De milieubelasting van de toepassing van gewasbeschermingsmiddelen in de glastuinbouw op het waterleven is van 2004 tot 2016 met 90-95% is verminderd.Dit blijkt uit een studie van Wageningen Economic Research (WUR) en CLM Onderzoek en Advies
„De vele inspanningen van de sector op het duurzaam gebruik van gewasbeschermingsmiddelen en de toepassing van biologische maatregelen komen nu ook in cijfers naar voren,” aldus Sjaak van der Tak, voorzitter Glastuinbouw Nederland.
Hoeveelheid werkzame stof
Dat de hoeveelheid werkzame stof van gewasbeschermingsmiddelen in kg per ha weinig zegt over de milieubelasting blijkt ook uit dit onderzoek. In de glasgroenteteelt nam het gebruik van de werkzame stof (kg/ha) in 2004-2016 met 40% af. In de snijbloementeelt is dit met 60% toegenomen. Die toename werd gedeeltelijk veroorzaakt door de vervanging van stoffen met een hoger kg-verbruik, maar met een veel lagere milieubelasting. Voor het berekenen van de milieubelasting is het middelengebruik in kg gecombineerd met milieubelastingpunten. Daarbij is ook rekening gehouden met de hoeveelheid spui.
Afname emissie
In 2004-2016 is de milieubelasting op waterleven met 90-95% gereduceerd. Dit betreft met name insecticiden. Door de verplichte zuivering van lozingswater per 1 januari 2018 neemt naar verwachting de emissie naar het oppervlaktewater de komende jaren verder af. De milieubelasting door emissie via luchtramen is moeilijk te kwantificeren omdat deze emissie over onbekende afstanden en gebieden wordt verspreid.

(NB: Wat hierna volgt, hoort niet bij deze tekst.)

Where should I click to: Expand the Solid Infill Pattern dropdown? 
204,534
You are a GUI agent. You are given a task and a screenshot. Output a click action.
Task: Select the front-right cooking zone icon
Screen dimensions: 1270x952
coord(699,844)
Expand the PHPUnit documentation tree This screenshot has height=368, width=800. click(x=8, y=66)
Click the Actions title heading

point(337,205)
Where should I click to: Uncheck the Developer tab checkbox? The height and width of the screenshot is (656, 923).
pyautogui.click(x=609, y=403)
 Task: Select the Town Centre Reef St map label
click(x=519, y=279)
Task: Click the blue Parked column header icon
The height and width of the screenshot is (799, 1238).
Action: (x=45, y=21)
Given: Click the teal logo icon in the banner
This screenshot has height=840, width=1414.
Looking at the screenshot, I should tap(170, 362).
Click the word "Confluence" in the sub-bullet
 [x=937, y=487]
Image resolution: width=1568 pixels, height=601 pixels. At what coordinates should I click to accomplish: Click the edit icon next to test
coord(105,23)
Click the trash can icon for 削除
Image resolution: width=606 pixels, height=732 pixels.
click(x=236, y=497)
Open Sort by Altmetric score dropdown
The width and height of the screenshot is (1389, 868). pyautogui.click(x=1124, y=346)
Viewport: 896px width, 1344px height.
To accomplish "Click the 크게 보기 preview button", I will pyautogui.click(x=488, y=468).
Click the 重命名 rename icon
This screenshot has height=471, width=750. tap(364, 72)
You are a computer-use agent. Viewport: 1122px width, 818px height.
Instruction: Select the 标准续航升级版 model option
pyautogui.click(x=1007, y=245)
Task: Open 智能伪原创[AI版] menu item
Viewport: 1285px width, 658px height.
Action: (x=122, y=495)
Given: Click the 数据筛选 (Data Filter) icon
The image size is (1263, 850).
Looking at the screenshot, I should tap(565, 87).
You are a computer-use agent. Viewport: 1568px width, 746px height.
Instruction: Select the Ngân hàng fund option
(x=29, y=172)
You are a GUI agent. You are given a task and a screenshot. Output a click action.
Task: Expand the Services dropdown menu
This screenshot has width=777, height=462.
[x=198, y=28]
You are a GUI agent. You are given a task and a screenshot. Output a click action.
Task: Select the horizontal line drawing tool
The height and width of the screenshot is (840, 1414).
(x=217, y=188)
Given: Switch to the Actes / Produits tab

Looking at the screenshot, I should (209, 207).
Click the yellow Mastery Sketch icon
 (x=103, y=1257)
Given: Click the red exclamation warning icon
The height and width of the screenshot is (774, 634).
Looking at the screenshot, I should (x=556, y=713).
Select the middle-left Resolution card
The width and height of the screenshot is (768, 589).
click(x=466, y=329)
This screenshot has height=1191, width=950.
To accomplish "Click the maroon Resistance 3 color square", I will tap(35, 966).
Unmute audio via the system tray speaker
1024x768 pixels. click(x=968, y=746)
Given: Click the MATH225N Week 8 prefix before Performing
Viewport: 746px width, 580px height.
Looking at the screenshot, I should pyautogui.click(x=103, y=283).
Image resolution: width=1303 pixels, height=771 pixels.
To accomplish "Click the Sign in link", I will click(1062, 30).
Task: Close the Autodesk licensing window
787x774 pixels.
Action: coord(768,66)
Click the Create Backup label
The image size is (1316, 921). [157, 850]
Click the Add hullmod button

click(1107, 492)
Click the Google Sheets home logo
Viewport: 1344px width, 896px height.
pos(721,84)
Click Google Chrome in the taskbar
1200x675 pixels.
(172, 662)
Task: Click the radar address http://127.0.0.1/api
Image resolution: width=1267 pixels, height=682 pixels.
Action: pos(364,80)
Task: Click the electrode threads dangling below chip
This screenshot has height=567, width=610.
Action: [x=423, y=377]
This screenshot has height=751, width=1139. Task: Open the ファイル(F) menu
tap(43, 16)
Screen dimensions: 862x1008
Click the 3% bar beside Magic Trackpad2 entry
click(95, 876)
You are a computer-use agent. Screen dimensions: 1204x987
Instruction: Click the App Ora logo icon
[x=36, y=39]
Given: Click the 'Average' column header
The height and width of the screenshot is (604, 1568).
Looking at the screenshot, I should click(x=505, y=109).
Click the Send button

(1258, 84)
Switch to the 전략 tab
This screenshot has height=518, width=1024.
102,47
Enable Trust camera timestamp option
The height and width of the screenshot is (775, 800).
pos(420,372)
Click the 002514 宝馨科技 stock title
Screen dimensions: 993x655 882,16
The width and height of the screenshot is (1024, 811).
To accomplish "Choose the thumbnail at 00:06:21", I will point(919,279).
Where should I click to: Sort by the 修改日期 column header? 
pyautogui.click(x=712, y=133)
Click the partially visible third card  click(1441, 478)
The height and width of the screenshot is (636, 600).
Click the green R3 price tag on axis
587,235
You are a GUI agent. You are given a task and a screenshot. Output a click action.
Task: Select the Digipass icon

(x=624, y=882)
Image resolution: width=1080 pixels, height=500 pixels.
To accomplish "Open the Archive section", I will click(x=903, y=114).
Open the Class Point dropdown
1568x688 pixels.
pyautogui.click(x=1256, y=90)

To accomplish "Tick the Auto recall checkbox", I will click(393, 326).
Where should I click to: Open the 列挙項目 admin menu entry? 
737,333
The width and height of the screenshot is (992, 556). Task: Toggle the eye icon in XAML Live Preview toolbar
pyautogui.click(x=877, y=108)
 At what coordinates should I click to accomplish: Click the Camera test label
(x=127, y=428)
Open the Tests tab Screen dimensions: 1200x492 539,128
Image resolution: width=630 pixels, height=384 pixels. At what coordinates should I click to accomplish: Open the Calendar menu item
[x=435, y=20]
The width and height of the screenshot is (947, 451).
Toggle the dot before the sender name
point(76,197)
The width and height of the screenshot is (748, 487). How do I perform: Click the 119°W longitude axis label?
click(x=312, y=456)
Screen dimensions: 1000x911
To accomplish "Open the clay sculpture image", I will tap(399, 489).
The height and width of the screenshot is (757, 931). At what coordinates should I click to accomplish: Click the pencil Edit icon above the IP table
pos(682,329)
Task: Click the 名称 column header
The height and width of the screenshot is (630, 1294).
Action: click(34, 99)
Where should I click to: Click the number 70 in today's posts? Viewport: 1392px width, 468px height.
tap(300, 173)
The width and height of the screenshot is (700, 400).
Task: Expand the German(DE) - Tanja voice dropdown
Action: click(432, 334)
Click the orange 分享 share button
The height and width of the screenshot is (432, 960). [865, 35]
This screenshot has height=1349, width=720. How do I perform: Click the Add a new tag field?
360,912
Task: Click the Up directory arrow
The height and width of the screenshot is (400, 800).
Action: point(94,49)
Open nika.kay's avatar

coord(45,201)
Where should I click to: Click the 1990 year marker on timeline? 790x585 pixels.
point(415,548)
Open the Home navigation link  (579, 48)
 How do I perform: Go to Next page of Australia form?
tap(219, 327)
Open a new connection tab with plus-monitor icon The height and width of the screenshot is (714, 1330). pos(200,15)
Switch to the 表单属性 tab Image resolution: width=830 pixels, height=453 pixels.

Milieubelasting per eenheid product
De milieubelasting is tevens berekend per eenheid product. In 2004–2012 nam de productie per ha redelijk snel toe (ca 10%). Echter in 2012-2016 nam de productie voor de hoofdproducten af. Dit heeft naar verwachting te maken met de overgang naar nieuwe, duurzame producttypen. De bijdrage van de productieverhoging aan de milieubelasting per eenheid product is naar verhouding klein. Overstappen naar middelen met een lage milieubelasting draagt meer bij aan de verlaging van de milieubelasting per eenheid product. Van der Tak: „De sector wil graag de overstap maken naar meer laag risico middelen. De hoge kosten en het lange toelatingstraject belemmeren dit helaas. Een transitietraject is noodzakelijk voor verdere verduurzaming.”